На протяжении всей смены, которая длилась три недели, я и мои помощники одну за другой снимали эти наслойки, которые держал и его в постоянном напряжении и так мешали ему быть собой. Мешали ему быть свободным.

И результаты этой работы стали очень заметными по последним нескольким дням в лагере. Периодически он становился тихим, ласковым ребенком, таким, каким я его никогда не видела за два года знакомства. Жмущимся ко взрослым, очень хотящим, чтобы с ним поговорили перед сном и старающимся все рассказать, правильно сформулировать хорошим таким голосом, настоящим таким. В эти моменты становилось чуточку грустно, по-хорошему грустно, когда вдруг появлялся хороший маленький, теплый ребенок, и по-плохому грустно из-за осознания реальных потребностей Вовы, которые по разным причинам не удовлетворяются по жизни.

* * *

— Сегодня я опять буду готовить ужин! — истерично говорит Вова.

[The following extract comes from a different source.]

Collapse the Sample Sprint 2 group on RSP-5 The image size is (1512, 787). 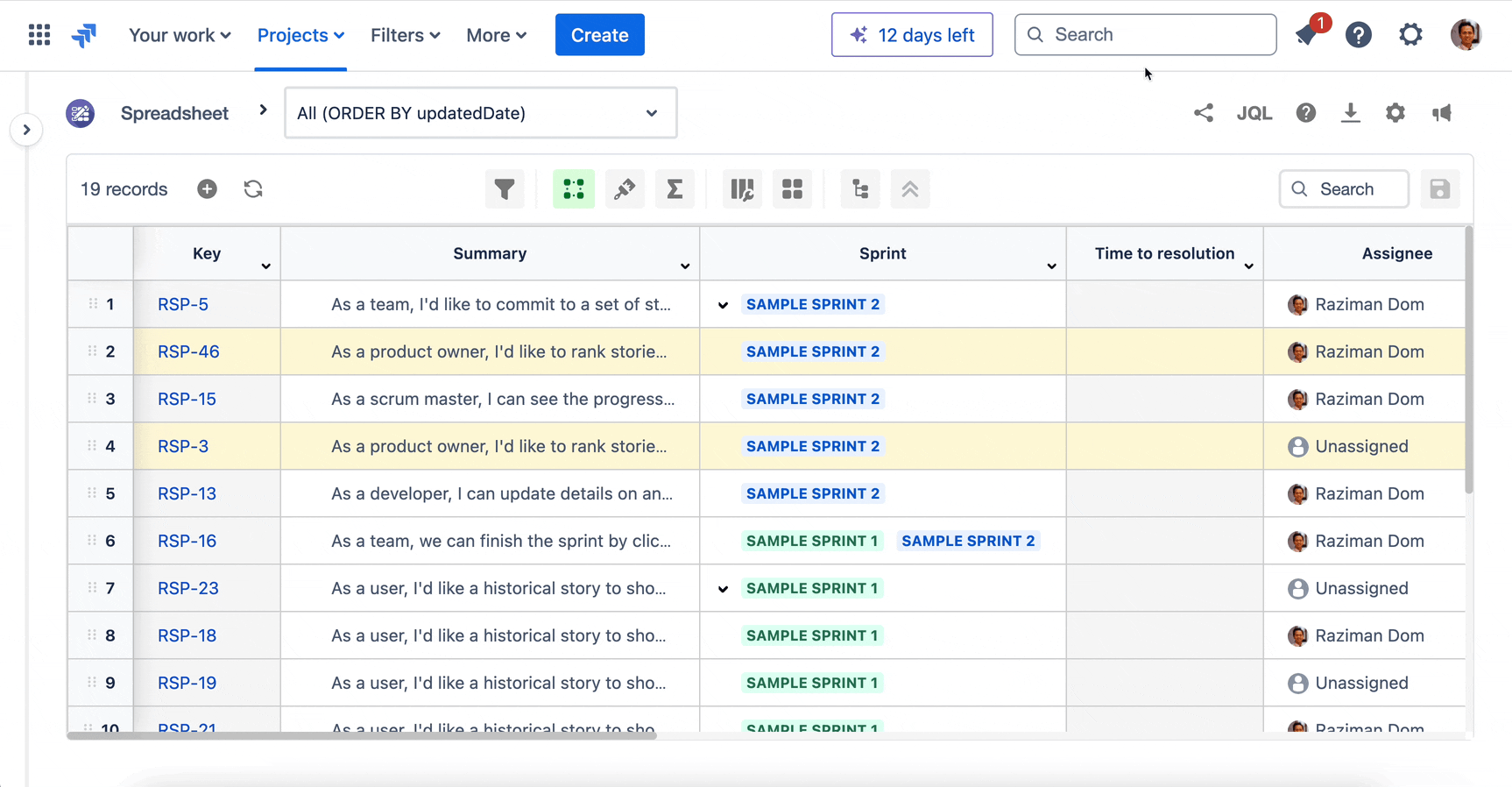pyautogui.click(x=723, y=305)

— Нет, — тут же реагирую я на интонацию.

— Нет, буду!

Как только я слышу эту истеричную нотку, как сразу же реагирую запретом. Мне не жалко разрешить ему участвовать в приготовлении ужина, но я не хочу ажиотажа и стереотипности с его стороны в этом процессе.

— Нет, ужин ты готовить не будешь, придумай-ка себе другое занятие. Все время заниматься одним и тем же не надо, а ужин ты уже готовил вчера.

В тех ситуациях, когда он спокойно говорит или спрашивает, будет ли и сегодня готовить ужин, — можно согласиться с его желанием.